Although the data below holds other lines too, output only those from the line with "This screenshot has height=528, width=842." up to and including the line with "Collapse thread 2072663 (python) row", exactly as they appear.

◆ **Source records**:
-----
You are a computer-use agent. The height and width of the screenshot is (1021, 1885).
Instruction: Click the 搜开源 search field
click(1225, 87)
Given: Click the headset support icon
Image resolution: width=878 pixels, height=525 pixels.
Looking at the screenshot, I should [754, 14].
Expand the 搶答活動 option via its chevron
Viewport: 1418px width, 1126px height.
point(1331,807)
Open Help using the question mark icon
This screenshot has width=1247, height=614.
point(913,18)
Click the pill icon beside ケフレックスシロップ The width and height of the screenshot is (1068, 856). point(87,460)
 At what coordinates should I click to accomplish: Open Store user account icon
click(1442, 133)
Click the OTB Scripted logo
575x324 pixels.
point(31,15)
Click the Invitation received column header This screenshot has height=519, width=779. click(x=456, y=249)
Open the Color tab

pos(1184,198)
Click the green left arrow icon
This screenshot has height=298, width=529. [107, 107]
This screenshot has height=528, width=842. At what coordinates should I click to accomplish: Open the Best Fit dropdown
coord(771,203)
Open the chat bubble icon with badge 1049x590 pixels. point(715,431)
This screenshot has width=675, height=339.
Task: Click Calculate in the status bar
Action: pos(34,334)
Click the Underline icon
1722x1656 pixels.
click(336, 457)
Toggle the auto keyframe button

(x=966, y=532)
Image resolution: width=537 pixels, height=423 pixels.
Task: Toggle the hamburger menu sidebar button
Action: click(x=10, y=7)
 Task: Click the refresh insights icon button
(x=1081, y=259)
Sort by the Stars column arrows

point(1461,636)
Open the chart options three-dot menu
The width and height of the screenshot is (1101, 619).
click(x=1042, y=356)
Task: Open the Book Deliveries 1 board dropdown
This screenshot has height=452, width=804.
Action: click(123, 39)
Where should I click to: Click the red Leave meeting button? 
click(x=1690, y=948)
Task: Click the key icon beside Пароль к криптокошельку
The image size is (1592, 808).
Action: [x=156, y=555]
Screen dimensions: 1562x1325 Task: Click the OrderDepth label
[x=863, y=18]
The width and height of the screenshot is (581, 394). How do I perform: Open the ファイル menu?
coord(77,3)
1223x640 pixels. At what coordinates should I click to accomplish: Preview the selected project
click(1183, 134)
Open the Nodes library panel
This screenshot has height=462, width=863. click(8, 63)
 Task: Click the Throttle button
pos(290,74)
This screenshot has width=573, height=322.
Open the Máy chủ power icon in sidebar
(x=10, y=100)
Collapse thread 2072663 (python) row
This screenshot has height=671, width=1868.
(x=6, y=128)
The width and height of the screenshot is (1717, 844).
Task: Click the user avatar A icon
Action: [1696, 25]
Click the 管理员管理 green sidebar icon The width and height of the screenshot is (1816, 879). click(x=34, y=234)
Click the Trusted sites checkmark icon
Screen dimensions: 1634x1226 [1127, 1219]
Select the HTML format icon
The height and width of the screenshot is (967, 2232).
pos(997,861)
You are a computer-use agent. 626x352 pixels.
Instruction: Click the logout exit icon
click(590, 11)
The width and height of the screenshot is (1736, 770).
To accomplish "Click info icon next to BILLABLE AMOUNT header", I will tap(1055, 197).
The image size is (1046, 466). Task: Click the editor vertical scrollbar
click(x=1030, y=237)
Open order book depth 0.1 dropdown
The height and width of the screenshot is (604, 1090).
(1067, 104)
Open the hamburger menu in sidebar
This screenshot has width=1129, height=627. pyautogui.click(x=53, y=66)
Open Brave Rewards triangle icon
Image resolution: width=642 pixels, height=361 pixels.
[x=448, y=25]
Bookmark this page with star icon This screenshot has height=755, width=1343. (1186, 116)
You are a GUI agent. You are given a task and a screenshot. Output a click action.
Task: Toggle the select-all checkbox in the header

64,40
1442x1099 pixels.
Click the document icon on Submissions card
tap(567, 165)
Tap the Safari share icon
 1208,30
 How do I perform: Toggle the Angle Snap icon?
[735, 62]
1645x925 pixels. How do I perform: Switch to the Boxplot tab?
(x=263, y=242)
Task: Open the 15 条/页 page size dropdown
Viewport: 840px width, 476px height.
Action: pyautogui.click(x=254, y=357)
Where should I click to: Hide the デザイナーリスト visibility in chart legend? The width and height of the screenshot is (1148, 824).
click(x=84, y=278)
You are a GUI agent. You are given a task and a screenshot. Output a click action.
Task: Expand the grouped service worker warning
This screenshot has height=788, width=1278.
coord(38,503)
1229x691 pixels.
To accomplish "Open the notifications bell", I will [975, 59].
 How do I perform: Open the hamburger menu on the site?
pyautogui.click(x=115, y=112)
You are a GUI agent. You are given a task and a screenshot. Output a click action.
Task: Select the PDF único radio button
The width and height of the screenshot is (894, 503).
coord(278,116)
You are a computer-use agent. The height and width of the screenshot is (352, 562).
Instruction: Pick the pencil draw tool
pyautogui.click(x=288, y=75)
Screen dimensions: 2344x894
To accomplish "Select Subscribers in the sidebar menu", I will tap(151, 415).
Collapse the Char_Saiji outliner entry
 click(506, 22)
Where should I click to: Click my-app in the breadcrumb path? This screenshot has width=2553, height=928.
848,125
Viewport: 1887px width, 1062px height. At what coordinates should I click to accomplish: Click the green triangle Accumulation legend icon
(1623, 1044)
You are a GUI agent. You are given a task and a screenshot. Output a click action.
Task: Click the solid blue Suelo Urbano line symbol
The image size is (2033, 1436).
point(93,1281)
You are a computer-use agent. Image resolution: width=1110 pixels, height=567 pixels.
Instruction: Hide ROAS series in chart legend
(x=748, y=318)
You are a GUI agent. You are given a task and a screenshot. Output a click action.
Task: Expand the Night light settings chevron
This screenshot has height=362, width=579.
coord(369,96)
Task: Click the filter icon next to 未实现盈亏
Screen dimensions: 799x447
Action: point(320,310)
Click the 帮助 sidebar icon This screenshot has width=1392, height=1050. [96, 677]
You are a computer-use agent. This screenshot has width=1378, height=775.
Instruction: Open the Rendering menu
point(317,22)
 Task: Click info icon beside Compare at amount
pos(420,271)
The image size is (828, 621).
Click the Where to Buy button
-----
◆ **OUTPUT**:
This screenshot has height=528, width=842. At what coordinates should I click to accomplish: Open the Best Fit dropdown
coord(771,203)
Open the chat bubble icon with badge 1049x590 pixels. point(715,431)
This screenshot has width=675, height=339.
Task: Click Calculate in the status bar
Action: pos(34,334)
Click the Underline icon
1722x1656 pixels.
click(336, 457)
Toggle the auto keyframe button

(x=966, y=532)
Image resolution: width=537 pixels, height=423 pixels.
Task: Toggle the hamburger menu sidebar button
Action: click(x=10, y=7)
 Task: Click the refresh insights icon button
(x=1081, y=259)
Sort by the Stars column arrows

point(1461,636)
Open the chart options three-dot menu
The width and height of the screenshot is (1101, 619).
click(x=1042, y=356)
Task: Open the Book Deliveries 1 board dropdown
This screenshot has height=452, width=804.
Action: click(123, 39)
Where should I click to: Click the red Leave meeting button? 
click(x=1690, y=948)
Task: Click the key icon beside Пароль к криптокошельку
The image size is (1592, 808).
Action: [x=156, y=555]
Screen dimensions: 1562x1325 Task: Click the OrderDepth label
[x=863, y=18]
The width and height of the screenshot is (581, 394). How do I perform: Open the ファイル menu?
coord(77,3)
1223x640 pixels. At what coordinates should I click to accomplish: Preview the selected project
click(1183, 134)
Open the Nodes library panel
This screenshot has height=462, width=863. click(8, 63)
 Task: Click the Throttle button
pos(290,74)
This screenshot has width=573, height=322.
Open the Máy chủ power icon in sidebar
(x=10, y=100)
Collapse thread 2072663 (python) row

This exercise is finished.